═══ Selected passage ═══
Hazard *Protective Measures (See Legend/Comments Below)
(1 - Ventilation) (2 - PPE (see table) (3 - Safe Material Storage) (4 - Machine Guarding) (5 - Hazard Communication/Labeling/MSDS) (6 - Fire Hazard) (7 - Environmental/Waste Disposal)*To be used as a guide only - not applicable to all cases. Contact the UNCG Office of Safety for further details.
Woods and their dusts, especially any tropical woods. All wood dust is OSHA regulated, and each kind of wood has an MSDS. 1, 2, 3, 5
Solvents 1, 2, 3, 5, 7
Adhesives 1, 2, 5, 7
Noise 2
Vibration 2
Strippers and finishes (toluene, methyl alcohol, methylene chloride) 1, 2, 3, 5, 6, 7
Wood preservatives (pentachlorophenol, arsenic compounds, creosote) 1, 2, 3, 5, 6, 7
Heavy, sharp tools 2,3
Power tools with sharp blades or rapidly turning parts 2, 3, 4

IV. Emergency Procedures

A. Call for help, but stay with victim.

If it is necessary to leave the area to make the call for help, get someone-a graduate assistant supervisor, faculty supervisor, or fellow student-to stay with the victim. You must remain within the sound of your helper's voice. Do not perform first aid unless you have been trained.

B. Make phone calls

  1. Call Campus Police FIRST at x 4-4444. They will call 911 and direct EMS or the Fire Department.
  2. Poison Control : 1-800-222-1222 (you will automatically be connected to the nearest Poison Control Center), but only after calling x 4-4444 first.
  3. For minor chemical spills, of less than 10 gal., clean it up yourself. Check MSDS for procedures
  4. For major spills, (i.e., a 55 gallon drum), call x 4-4444 and x 4-4357

V. Detection of Chemical Hazards

Look first.

Odor

But odor, or lack of it, is not always a good indicator. "Odorless" mineral spirits, for instance, can be as harmful as regular mineral spirits and lacks the odor warning. Consult the MSDS for the material and pay attention to the signs and symptoms of overexposure.
═══ Data records ═══
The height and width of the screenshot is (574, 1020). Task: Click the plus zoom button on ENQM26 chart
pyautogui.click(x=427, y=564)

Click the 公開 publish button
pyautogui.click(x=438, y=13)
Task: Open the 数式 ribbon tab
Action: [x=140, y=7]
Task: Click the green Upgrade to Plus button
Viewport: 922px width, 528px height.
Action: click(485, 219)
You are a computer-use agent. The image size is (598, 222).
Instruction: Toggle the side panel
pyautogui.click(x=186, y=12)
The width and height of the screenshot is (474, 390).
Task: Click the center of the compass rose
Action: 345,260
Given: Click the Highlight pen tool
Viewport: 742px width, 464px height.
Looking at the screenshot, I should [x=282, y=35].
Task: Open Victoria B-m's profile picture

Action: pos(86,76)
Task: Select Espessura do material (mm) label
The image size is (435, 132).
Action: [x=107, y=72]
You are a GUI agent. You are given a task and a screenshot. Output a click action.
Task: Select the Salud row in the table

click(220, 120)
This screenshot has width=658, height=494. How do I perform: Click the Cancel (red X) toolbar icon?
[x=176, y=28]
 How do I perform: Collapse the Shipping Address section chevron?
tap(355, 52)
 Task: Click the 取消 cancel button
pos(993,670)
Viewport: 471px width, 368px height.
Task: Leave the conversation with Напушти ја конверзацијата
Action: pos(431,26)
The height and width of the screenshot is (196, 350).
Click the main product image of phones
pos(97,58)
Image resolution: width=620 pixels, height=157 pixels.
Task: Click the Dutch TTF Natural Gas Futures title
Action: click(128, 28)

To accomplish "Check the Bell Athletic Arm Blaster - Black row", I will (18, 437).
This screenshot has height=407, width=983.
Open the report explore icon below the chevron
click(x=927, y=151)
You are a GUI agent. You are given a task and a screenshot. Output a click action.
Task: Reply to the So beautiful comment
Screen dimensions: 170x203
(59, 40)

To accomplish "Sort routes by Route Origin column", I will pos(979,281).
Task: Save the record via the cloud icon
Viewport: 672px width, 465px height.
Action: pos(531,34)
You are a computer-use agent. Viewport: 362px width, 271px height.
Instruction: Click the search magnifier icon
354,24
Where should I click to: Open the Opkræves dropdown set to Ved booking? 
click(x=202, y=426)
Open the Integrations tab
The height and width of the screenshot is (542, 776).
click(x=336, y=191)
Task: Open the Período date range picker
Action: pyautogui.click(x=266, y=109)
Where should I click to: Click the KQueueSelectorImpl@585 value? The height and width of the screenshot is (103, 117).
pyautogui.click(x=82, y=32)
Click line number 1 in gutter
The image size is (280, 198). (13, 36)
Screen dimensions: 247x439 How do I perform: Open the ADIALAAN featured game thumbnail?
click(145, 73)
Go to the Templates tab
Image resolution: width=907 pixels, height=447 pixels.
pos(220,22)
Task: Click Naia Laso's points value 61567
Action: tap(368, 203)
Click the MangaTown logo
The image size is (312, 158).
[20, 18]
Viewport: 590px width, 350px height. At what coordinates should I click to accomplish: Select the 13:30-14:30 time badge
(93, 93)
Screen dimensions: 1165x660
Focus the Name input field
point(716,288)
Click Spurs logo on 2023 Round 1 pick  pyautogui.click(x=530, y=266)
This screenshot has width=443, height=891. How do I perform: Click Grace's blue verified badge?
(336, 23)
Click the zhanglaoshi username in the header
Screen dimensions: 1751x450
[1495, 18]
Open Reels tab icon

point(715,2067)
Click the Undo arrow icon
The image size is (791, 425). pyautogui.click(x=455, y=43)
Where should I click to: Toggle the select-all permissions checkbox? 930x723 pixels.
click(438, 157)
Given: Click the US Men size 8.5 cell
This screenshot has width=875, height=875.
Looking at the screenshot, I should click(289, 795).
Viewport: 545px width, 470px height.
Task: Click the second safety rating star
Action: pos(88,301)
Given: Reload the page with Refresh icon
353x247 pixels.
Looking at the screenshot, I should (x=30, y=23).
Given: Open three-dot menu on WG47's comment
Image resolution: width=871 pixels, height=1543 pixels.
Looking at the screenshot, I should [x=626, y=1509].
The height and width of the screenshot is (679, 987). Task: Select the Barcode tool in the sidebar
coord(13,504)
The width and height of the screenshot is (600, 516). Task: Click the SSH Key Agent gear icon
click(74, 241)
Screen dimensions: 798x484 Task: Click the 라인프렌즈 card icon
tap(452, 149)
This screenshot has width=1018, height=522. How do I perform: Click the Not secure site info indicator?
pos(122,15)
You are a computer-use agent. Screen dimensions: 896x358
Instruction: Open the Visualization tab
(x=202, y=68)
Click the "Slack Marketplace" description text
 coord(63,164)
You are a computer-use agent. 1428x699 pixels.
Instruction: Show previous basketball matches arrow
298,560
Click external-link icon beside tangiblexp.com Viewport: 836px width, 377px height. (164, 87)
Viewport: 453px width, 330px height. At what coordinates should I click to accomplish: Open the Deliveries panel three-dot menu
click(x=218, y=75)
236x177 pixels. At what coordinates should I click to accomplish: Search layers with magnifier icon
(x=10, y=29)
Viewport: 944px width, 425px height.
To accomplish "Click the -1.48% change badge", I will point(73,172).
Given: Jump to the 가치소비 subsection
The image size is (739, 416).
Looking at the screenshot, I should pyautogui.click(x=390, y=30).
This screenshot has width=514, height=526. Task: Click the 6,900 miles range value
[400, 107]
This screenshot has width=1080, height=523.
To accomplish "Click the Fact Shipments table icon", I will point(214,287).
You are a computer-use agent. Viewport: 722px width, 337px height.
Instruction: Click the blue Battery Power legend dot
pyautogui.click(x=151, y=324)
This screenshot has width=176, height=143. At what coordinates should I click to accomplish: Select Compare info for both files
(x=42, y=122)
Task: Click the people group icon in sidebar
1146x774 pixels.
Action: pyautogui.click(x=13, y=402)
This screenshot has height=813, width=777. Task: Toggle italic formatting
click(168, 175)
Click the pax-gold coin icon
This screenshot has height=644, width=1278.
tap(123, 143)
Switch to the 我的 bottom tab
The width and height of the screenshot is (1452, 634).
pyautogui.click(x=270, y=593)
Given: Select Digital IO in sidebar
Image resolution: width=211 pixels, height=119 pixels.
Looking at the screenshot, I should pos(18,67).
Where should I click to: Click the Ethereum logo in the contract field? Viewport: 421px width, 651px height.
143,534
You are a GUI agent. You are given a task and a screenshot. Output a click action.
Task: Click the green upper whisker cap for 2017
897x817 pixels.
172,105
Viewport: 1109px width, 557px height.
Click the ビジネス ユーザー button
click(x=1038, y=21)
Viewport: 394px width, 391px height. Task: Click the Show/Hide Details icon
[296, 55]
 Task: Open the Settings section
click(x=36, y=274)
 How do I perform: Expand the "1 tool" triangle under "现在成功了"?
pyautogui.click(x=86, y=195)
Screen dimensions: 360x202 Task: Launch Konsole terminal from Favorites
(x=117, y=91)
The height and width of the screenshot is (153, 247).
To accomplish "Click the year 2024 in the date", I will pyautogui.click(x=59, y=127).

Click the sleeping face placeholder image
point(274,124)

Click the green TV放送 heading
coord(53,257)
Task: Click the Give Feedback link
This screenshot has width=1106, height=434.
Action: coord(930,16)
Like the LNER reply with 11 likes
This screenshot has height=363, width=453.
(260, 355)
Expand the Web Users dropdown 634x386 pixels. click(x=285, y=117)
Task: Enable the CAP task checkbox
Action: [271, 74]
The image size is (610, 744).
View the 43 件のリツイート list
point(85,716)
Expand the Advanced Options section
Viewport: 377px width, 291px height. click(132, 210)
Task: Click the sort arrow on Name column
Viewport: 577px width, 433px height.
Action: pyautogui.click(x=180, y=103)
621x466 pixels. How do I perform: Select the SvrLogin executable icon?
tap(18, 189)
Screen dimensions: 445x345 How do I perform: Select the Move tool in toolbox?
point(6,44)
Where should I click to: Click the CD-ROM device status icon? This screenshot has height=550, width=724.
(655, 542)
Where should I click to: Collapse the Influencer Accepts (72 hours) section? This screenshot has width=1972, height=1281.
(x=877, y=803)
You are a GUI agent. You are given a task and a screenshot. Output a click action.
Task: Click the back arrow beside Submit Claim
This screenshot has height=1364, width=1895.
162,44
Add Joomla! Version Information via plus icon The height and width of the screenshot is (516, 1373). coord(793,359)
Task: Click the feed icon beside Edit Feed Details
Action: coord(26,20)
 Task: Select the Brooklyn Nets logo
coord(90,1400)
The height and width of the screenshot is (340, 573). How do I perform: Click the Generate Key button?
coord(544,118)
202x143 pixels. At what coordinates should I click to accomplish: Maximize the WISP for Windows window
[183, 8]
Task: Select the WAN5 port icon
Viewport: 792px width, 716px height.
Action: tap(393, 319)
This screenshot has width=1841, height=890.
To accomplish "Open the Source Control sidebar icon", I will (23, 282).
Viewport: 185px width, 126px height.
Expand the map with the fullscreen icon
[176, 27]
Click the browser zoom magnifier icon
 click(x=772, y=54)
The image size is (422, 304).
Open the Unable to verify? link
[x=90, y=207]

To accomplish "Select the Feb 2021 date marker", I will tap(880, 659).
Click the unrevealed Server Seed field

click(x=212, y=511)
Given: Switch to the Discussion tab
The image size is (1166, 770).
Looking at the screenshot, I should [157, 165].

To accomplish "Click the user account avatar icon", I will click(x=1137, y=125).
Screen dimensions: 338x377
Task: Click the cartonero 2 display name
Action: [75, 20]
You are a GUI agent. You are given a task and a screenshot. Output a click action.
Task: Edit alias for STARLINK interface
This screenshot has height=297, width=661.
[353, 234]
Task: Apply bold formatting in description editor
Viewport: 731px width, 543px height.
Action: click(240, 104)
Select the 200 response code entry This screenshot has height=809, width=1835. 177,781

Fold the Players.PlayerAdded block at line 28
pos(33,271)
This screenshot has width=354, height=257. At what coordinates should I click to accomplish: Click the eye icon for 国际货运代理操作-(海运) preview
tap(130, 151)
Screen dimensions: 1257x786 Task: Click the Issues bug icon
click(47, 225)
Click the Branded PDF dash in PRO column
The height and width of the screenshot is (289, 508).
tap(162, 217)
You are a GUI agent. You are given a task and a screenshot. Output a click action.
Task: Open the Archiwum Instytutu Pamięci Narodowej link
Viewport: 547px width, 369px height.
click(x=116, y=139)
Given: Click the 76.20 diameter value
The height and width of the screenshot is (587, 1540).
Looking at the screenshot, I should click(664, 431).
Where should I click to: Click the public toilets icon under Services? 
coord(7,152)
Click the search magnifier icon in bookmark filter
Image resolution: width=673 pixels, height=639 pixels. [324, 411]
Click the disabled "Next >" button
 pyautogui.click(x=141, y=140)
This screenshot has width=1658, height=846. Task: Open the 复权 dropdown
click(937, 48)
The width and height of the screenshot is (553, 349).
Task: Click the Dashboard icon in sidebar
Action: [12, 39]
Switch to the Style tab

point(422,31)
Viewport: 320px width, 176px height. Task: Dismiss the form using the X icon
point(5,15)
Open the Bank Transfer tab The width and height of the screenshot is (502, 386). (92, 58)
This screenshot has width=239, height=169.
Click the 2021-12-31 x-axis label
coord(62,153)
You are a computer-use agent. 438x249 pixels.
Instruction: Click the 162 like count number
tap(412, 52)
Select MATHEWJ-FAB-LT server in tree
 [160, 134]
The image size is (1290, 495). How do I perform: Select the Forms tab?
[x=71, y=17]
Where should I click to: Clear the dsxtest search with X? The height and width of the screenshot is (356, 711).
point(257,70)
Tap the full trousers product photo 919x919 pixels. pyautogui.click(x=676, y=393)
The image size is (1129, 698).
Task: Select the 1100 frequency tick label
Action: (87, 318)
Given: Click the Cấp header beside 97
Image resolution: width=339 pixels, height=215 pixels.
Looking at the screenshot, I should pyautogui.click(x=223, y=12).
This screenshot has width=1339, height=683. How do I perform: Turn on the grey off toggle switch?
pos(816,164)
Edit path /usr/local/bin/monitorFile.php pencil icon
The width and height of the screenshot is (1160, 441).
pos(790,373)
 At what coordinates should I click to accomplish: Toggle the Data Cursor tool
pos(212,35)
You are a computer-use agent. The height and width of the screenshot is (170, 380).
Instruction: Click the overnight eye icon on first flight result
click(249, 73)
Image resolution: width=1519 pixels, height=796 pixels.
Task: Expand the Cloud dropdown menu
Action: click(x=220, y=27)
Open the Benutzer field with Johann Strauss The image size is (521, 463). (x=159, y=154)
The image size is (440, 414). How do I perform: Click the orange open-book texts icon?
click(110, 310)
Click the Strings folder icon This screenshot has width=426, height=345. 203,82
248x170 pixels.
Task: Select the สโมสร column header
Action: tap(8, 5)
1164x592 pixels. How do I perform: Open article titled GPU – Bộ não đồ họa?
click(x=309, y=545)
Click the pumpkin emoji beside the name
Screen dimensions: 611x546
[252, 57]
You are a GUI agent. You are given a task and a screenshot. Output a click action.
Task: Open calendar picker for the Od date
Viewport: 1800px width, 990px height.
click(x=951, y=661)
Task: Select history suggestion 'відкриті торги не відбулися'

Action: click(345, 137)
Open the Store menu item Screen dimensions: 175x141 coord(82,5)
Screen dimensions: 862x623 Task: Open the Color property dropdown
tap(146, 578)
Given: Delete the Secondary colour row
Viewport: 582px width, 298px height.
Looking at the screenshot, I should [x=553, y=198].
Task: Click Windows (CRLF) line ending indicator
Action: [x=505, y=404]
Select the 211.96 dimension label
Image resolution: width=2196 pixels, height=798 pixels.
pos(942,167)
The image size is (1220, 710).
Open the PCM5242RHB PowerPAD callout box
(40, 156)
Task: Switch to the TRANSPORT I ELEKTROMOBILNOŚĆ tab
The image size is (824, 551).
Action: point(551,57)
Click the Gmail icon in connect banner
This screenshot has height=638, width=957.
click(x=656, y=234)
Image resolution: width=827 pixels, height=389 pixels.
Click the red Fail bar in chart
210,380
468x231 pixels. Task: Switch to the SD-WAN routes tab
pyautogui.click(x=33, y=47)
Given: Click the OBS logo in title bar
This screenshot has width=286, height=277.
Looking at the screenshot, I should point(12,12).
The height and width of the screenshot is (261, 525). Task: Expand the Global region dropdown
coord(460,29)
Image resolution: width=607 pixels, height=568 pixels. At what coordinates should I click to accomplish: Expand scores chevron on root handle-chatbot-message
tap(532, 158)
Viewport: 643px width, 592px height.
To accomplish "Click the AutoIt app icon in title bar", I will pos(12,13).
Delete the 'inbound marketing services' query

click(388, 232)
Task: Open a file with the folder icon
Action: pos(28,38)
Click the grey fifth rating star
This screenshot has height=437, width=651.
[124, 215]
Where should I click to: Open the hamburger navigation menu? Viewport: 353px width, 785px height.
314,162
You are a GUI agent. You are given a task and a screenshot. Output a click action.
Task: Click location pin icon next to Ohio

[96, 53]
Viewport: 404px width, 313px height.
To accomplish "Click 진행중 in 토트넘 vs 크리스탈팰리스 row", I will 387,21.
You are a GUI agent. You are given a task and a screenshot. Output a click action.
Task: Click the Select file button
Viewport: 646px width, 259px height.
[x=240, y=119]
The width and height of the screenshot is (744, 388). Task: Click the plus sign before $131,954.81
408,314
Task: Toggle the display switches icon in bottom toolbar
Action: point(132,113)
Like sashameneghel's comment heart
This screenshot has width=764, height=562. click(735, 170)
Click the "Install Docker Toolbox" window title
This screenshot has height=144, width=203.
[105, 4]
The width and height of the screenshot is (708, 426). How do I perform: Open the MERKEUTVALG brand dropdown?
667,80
═══
What you need to do. Can you carry on the woodworking safety guide, picking up right after its final sentence?

Answer area.
VI. Location and Availability of Program and Manual

  1. Material Safety Data Sheet (MSDS) Notebooks in every area: see your supervisor
  2. Master MSDS Notebook in Room 158A
  3. The UNCG Safety Manual and MSDSs can be accessed from a campus computer. This site also provides other links to NC government, and the National Fire Protection Association (NFPA) 704 Labeling Information site at Michigan State University.
  4. UNCG Safety and Health Policy Manual in Room 162 (Jan Combs).

VII. Labeling Systems

  1. No lock-out system used in foundry or woodshop. Lock out/tag out is required for non-cord plug equipment!
  2. No standardized labeling systems are used in the Department of Art. NFPA 704 Diamond is suggested (you know, the blue, red, yellow, white diamond).
  3. Read all labels and follow all instructions!!

VIII. Web Sites

  1. See Arts, Crafts, and Theatre Safety, ACTSNY, at www.artscraftstheatersafety.org , with e-mail at ACTSNYC@cs.com, for lots of useful information.
  2. US Environmental Protection Agency: www.epa.gov
  3. Occupational Safety and Health Administration: www.osha.gov This site also has a link to NC OSHA.

FOOTNOTES

  1. Rossol, Monona. The Artists Complete Health & Safety Guide, 3rd edition, (Allworth Press, 1994). ISBN 0880559188.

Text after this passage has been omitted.